What you should do: Turn the rows below into a Markdown table with the columns Row and Text, putting each row's number under Row and its line under Text. Leave out any blank lines.

Source material:
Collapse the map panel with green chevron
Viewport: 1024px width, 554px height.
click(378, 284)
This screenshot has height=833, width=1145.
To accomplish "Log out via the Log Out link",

The result:
| Row | Text |
|---|---|
| 1 | Collapse the map panel with green chevron |
| 2 | Viewport: 1024px width, 554px height. |
| 3 | click(378, 284) |
| 4 | This screenshot has height=833, width=1145. |
| 5 | To accomplish "Log out via the Log Out link", |